Greatest hits album by A-Mei
- Released: December 28, 1999
- Recorded: 1996–1999
- Genre: Pop music, dance-pop
- Label: Forward Music

A-Mei chronology
| Can I Hug You, Lover? (1999) | A-Mei New Century Collection (1999) | Time to Say Goodbye, A-Mei Hong Kong Live (2000) |

= A-Mei New Century Collection =

A-Mei New Century Collection is the first greatest hits album by Taiwanese singer A-Mei. It was released on December 28, 1999, by Forward Music. The album contains Sprite's 2000 advertising song "I Want to Fly," along with the charity single "Love, Never Disappears," which was specially composed by Leehom Wang for the 1999 Jiji earthquake victims. In addition, the album also includes A-Mei's past best-selling hit singles from her previous studio albums that were released between 1996 and 1999. Commercially, A-Mei New Century Collection was a huge success in Greater China, selling over 410,000 copies in Taiwan, while also selling over 3 million copies throughout Asia. It is also Taiwan's best-selling album by a female artist in the 21st century, along with being the third best-selling album in Taiwan of the year 2000.
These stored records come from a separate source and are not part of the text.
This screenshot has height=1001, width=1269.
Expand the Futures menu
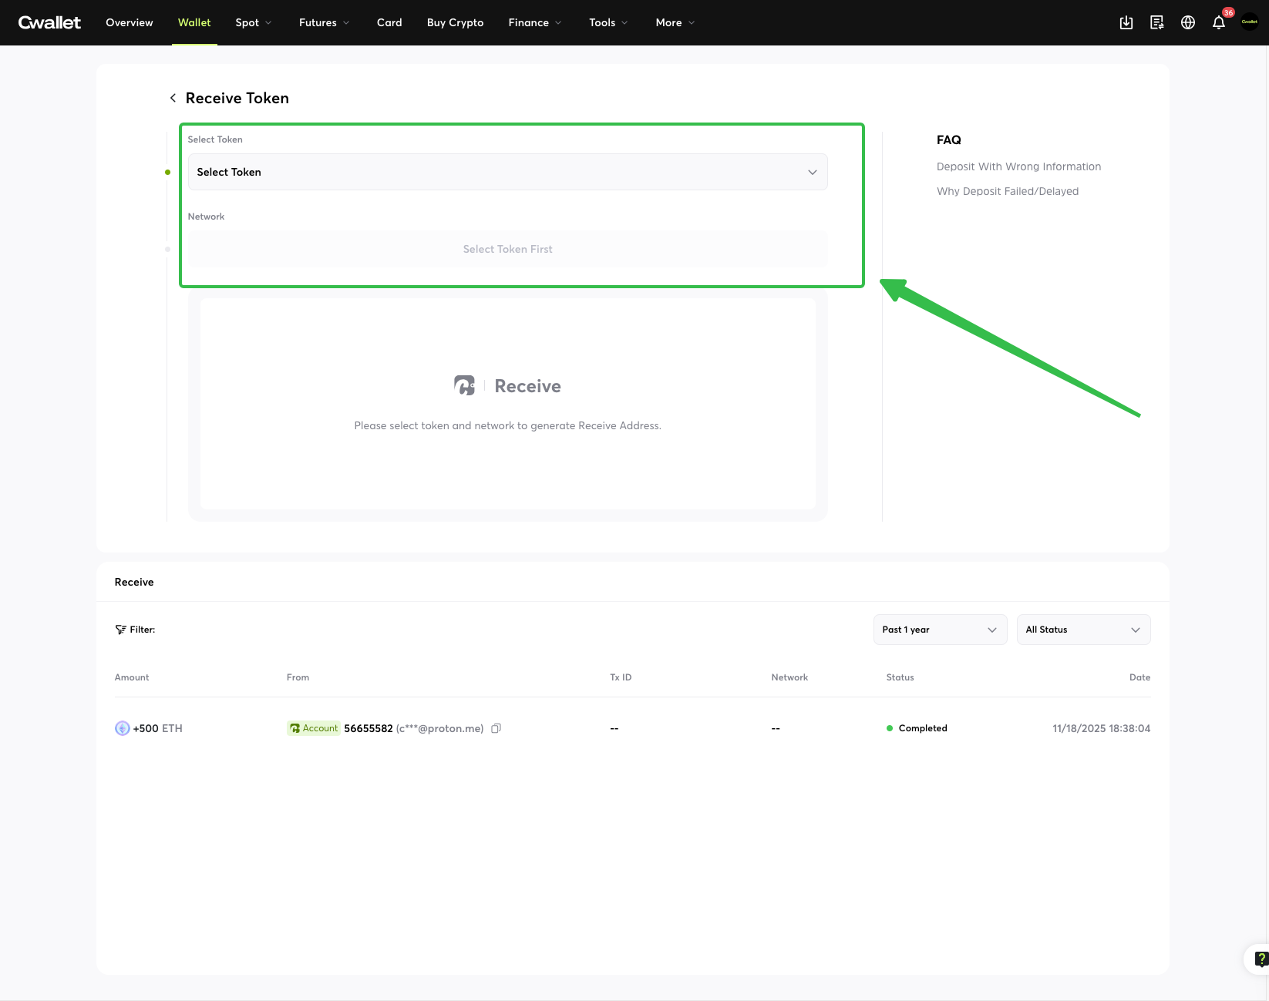[324, 22]
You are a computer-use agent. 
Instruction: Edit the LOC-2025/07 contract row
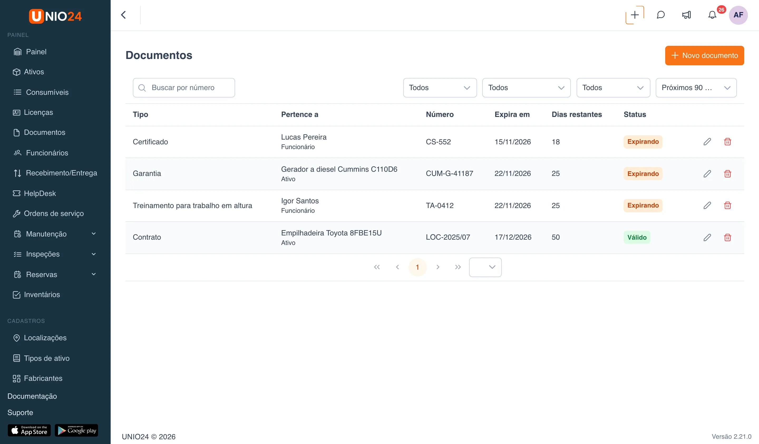pyautogui.click(x=707, y=237)
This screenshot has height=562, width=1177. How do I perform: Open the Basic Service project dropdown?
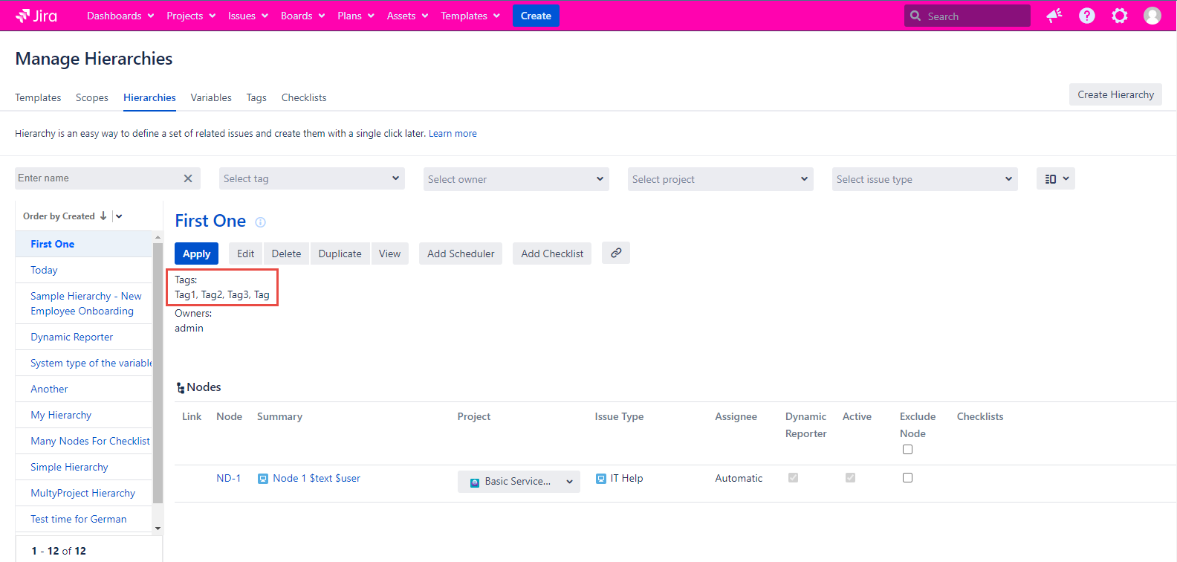519,482
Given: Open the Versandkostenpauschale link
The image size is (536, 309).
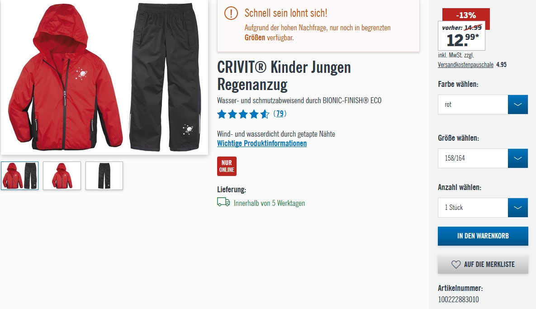Looking at the screenshot, I should pos(465,65).
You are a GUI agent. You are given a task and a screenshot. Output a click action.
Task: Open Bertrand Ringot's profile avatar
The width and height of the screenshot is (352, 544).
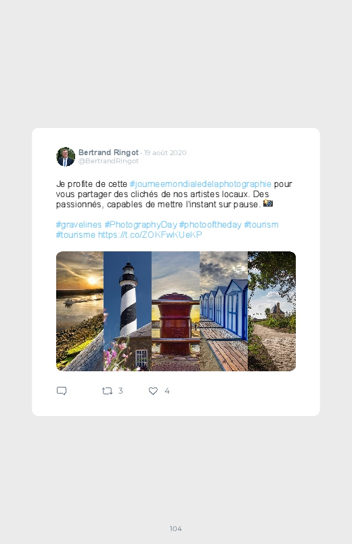coord(66,156)
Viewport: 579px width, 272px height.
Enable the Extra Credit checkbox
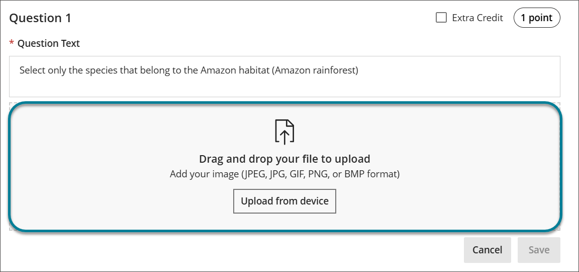441,18
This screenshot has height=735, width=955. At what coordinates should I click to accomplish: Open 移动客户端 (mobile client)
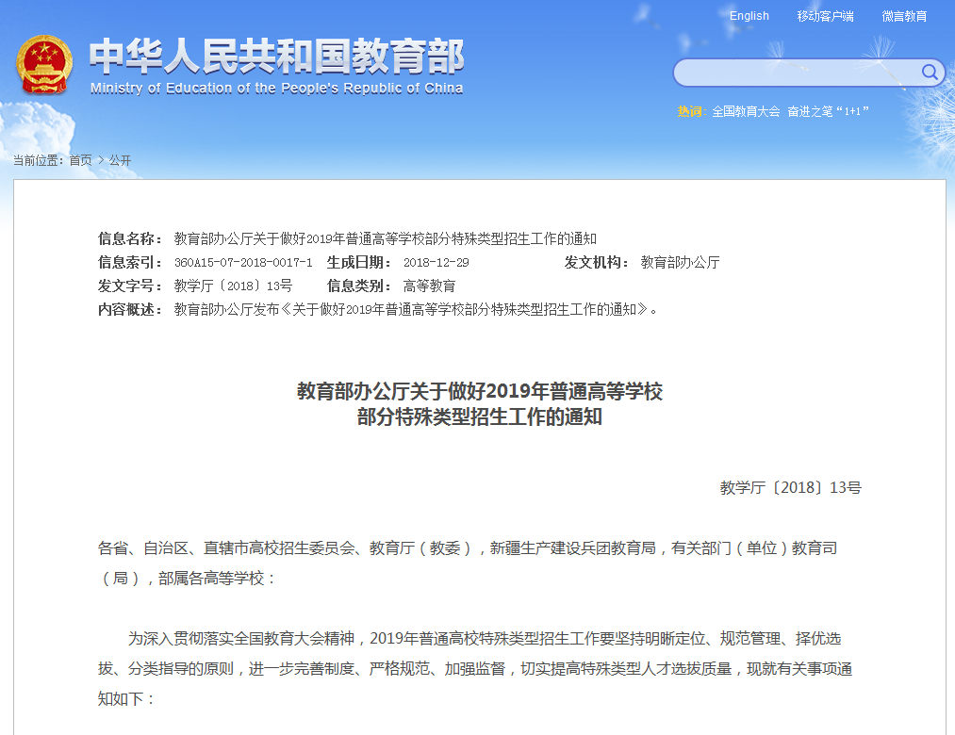point(825,16)
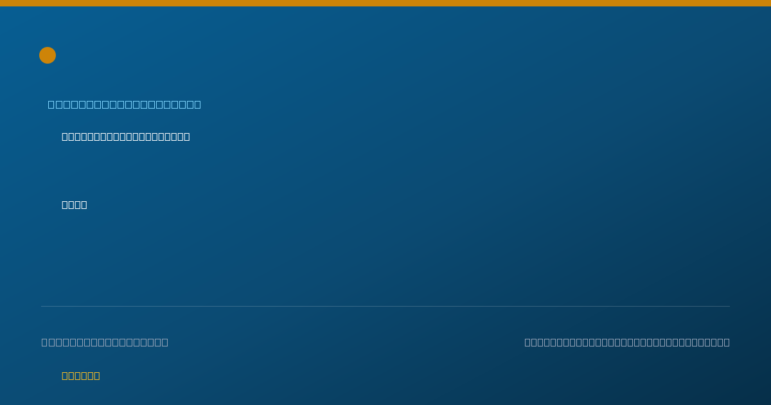Click the first character of blue heading
The image size is (771, 405).
[51, 104]

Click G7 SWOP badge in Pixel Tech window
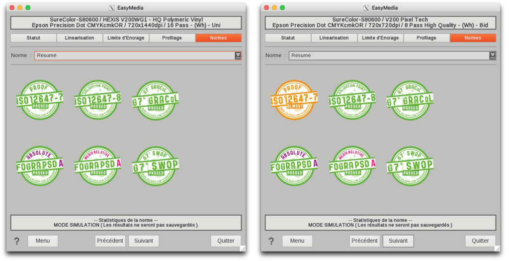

==Background and release==
In March 1996, A-Mei signed a recording contract with Forward Music, through which she later released five studio albums—Sisters (1996), Bad Boy (1997), You Make Me Free Make Me Fly! (1997), Holding Hands (1998) and Can I Hug You, Lover? (1999). The five albums have sold more than 1.21 million, 1.38 million, 800,000, 1.1 million copies, and 1.18 million copies in Taiwan, respectively.

On December 28, 1998, Forward Music released a double-disc greatest hits album titled A-Mei New Century Collection, which contains A-Mei's 18 previously released songs and two new bonus tracks titled "I Want to Fly" and "Love, Never Disappears."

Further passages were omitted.